The catch is that the cells are not on a flat grid. They are on a multi-level grid such as the one drawn below.
Level 1 (Top Level)
| - - - - - |
| A | B | C |
| - - - - - |
| D | E | F |
| - - - - - |
| G | H | I |
| - - - - - |
Level 2
| -Block A- | -Block B- |
| 1 | 2 | 3 | 1 | 2 | 3 |
| - - - - - | - - - - - |
| 4 | 5 | 6 | 4 | 5 | 6 | ...
| - - - - - | - - - - - |
| 7 | 8 | 9 | 7 | 8 | 9 |
| - - - - - | - - - - - |
| -Block D- | -Block E- |
| 1 | 2 | 3 | 1 | 2 | 3 |
| - - - - - | - - - - - |
| 4 | 5 | 6 | 4 | 5 | 6 | ...
| - - - - - | - - - - - |
| 7 | 8 | 9 | 7 | 8 | 9 |
| - - - - - | - - - - - |
. .
. .
. .
This diagram is simplified from my actual need but the concept is the same. There is a top level block with many cells within it (level 1). Each block is further subdivided into many more cells (level 2).

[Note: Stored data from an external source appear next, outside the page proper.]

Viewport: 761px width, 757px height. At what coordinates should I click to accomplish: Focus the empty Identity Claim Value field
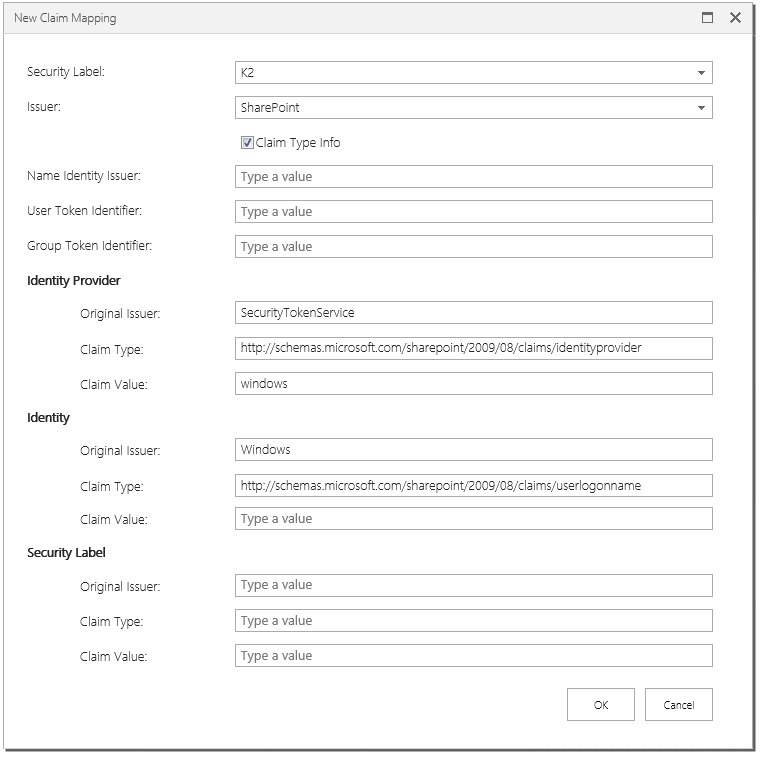pos(473,519)
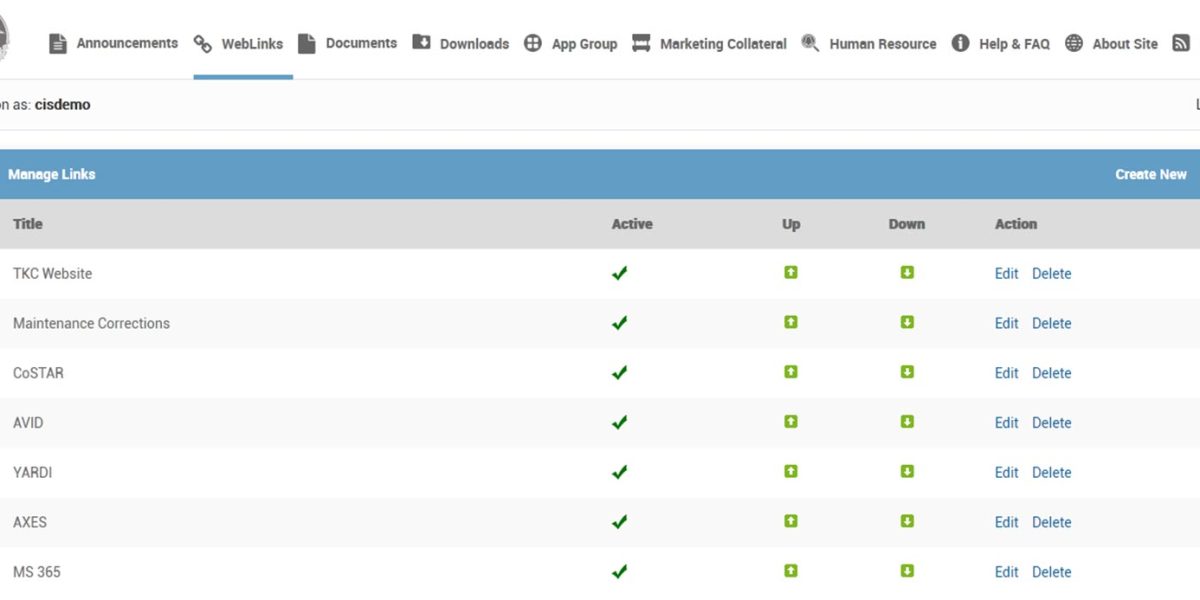Move AXES up with its green arrow
Image resolution: width=1200 pixels, height=600 pixels.
790,521
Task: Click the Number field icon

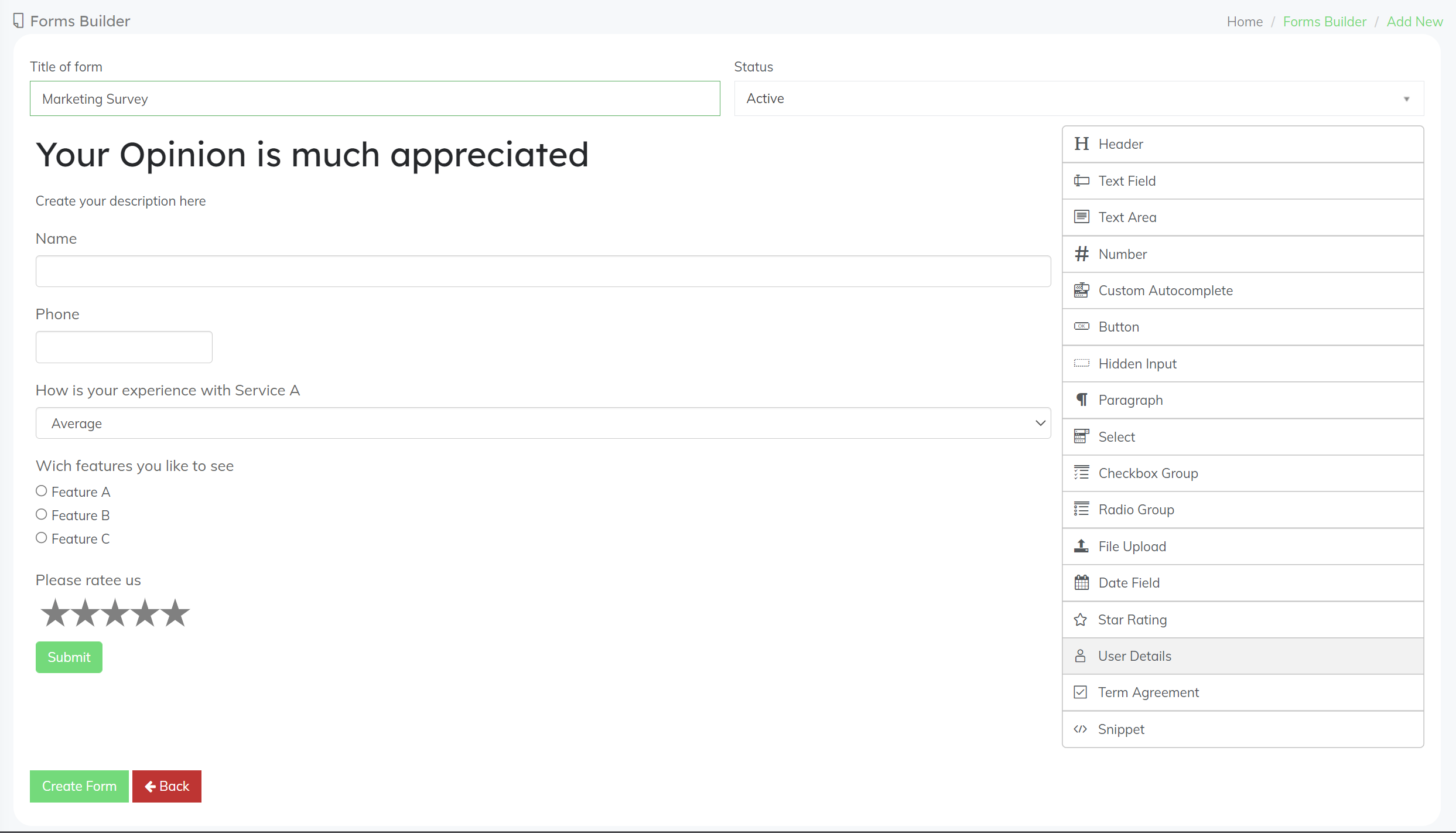Action: click(x=1081, y=254)
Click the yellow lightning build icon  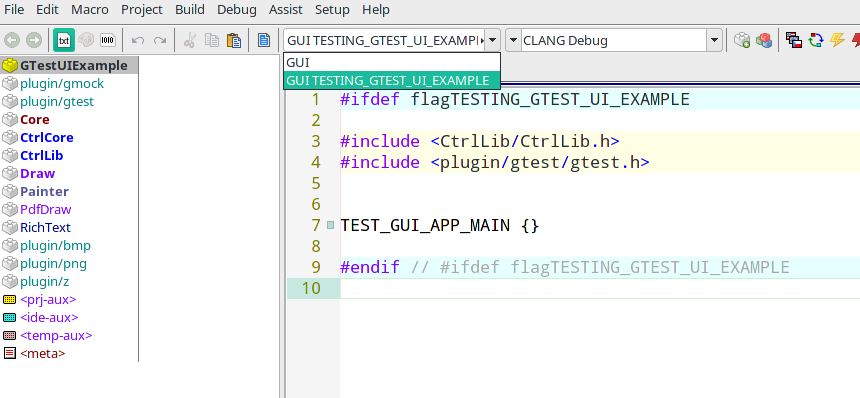837,40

Those cells are further subdivided into level 3, 4 and 5 for my project but let's just stick to two levels for this question.
I'm receiving inputs for my function in the form of "A8, A9, B7, D3". That's a list of cell Ids where each cell Id has the format (level 1 id)(level 2 id).
Let's start by comparing just 2 cells, A8 and A9. That's easy because they are in the same block.
private static RelativePosition getRelativePositionInTheSameBlock(String v1, String v2) {
RelativePosition relativePosition;
if( v1-v2 == -1 ) {
relativePosition = RelativePosition.LEFT_OF;
}
else if (v1-v2 == 1) {
relativePosition = RelativePosition.RIGHT_OF;
}
else if (v1-v2 == -BLOCK_WIDTH) {
relativePosition = RelativePosition.TOP_OF;
}
else if (v1-v2 == BLOCK_WIDTH) {
relativePosition = RelativePosition.BOTTOM_OF;
}
else {
relativePosition = RelativePosition.NOT_ADJACENT;
}
return relativePosition;
}
An A9 - B7 comparison could be done by checking if A is a multiple of BLOCK_WIDTH and whether B is (A-BLOCK_WIDTH+1).
Either that or just check naively if the A/B pair is 3-1, 6-4 or 9-7 for better readability.
For B7 - D3, they are not adjacent but D3 is adjacent to A9 so I can do a similar adjacency test as above.
So getting away from the little details and focusing on the big picture. Is this really the best way to do it? Keeping in mind the following points:
I actually have 5 levels not 2, so I could potentially get a list like "A8A1A, A8A1B, B1A2A, B1A2B".
Adding a new cell to compare still requires me to compare all the other cells before it (seems like the best I could do for this step
is O(n))
The cells aren't all 3x3 blocks, they're just that way for my example. They could be MxN blocks with different M and N for
different levels.
In my current implementation above, I have separate functions to check adjacency if the cells are in the same blocks, if they are in
separate horizontally adjacent blocks or if they are in separate
vertically adjacent blocks. That means I have to know the position of
the two blocks at the current level before I call one of those
functions for the layer below.
Judging by the complexity of having to deal with mulitple functions for different edge cases at different levels and having 5 levels of nested if statements. I'm wondering if another design is more suitable. Perhaps a more recursive solution, use of other data structures, or perhaps map the entire multi-level grid to a single-level grid (my quick calculations gives me about 700,000+ atomic cell ids). Even if I go that route, mapping from multi-level to single level is a non-trivial task in itself.